__Ausgangstext__:
Bereits im Alter von 16/17 machte ich erste Bekanntschaft mit sozialistischem Gedankengut. Im Jahre 1970 zogen meine Eltern und ich aus der bayerisch/schwäbischen Kleinstadt Neu-Ulm in das hessische Frankfurt am Main. Damit verbunden der Wechsel von einem katholisch geprägten Jungengymnasium auf eine der ersten Versuchsschulen mit reformierter Mittel- und Oberstufe. Ein Klimawechsel, wie er krasser kaum vorstellbar ist.

Die Lehrer - vor allem in den geisteswissenschaftlichen Fächern - waren jung, teilweise noch im Referendariat und trugen die Ideale der 68er Generation noch unverfälscht in sich. Begeistert von der kritischen Haltung zu allen gesellschaftlichen und ökonomischen Fragen beschäftigte ich mich intensiv mit linker Theorie und insbesondere mit den vielgestaltigen Differenzen, die es innerhalb der linken Bewegung gab. Sehr dominant war zur damaligen Zeit und in meinem unmittelbaren Umfeld die Auffassungen der 4. Sozialistischen Internationale, aber auch der Kommunismus maoistischer Prägung. Ebenso wie die Vertreter bürgerlich/reaktionärer Positionen lehnten sie die Politik der sozialistische Staaten entschieden ab.

__Aufgabenstellung__:
Beantworte anhand des Ausgangstexts diese Fragen:
1. In welchem Jahr erfolgte der Umzug von Neu-Ulm nach Frankfurt am Main?
2. Auf welche Art von Schule fand damals der Wechsel statt?
3. Welche zwei Auffassungen waren zu jener Zeit im unmittelbaren Umfeld besonders dominant?

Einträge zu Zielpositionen
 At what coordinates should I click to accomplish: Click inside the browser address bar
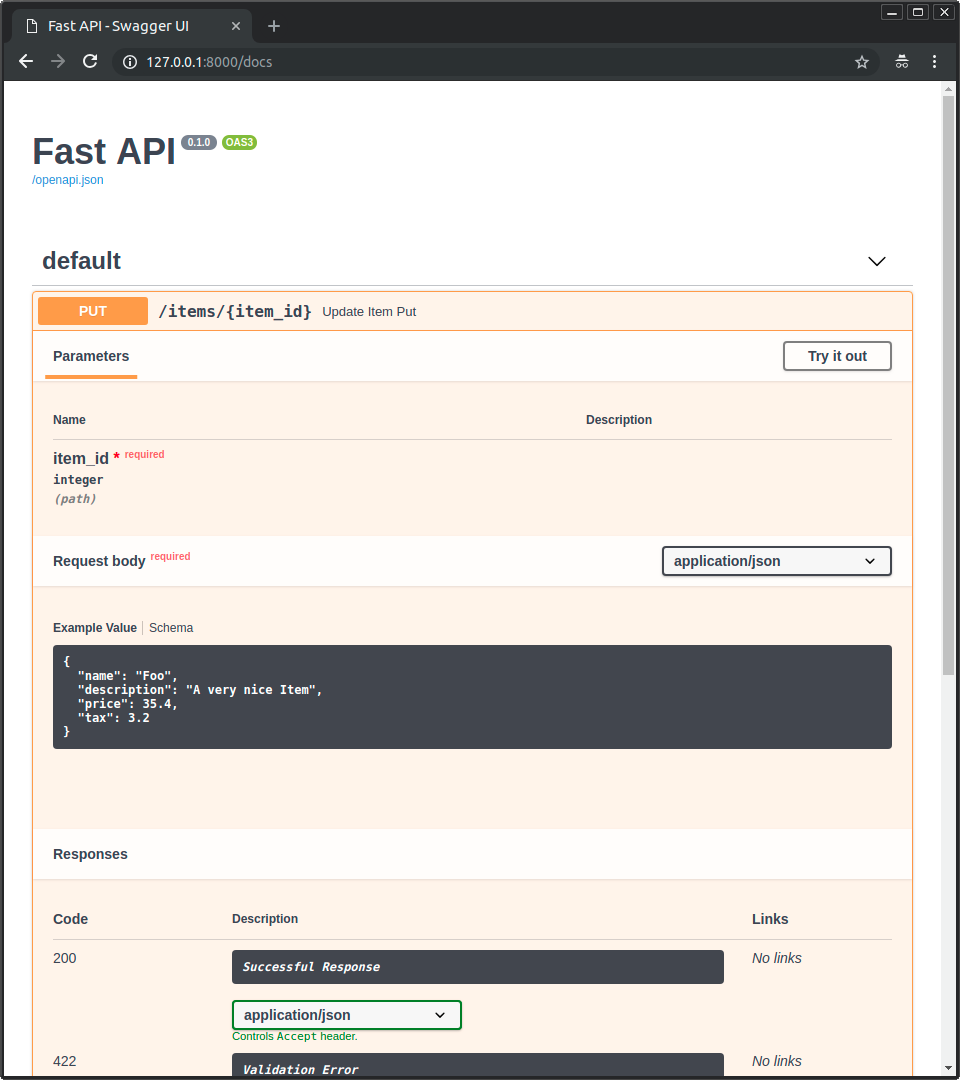pos(400,61)
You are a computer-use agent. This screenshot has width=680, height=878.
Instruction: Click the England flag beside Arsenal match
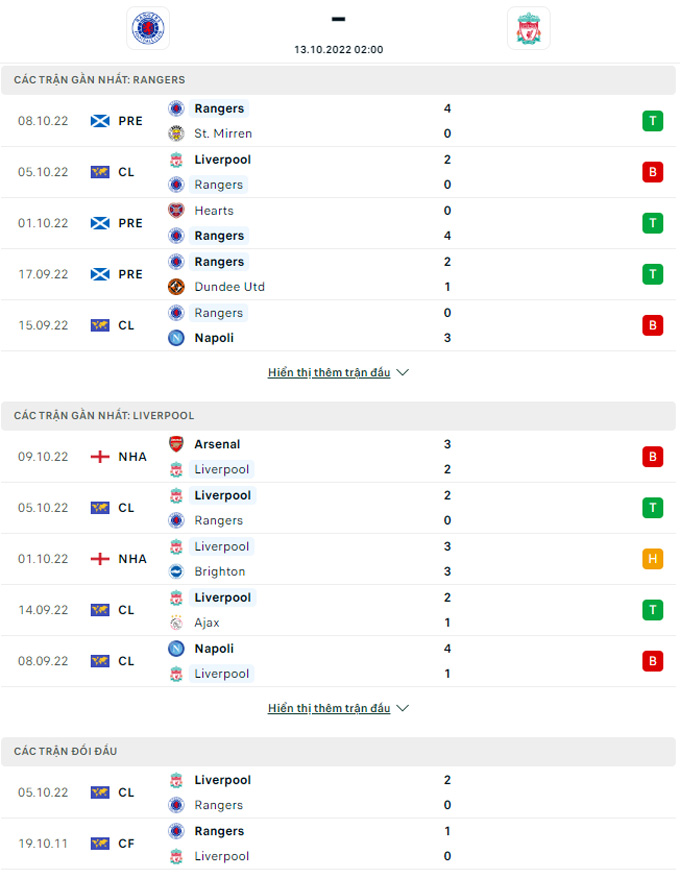[99, 457]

__Antwort__:
1. Im Jahr 1970.
2. Auf eine der ersten Versuchsschulen mit reformierter Mittel- und Oberstufe.
3. Die Auffassungen der 4. Sozialistischen Internationale und der Kommunismus maoistischer Prägung.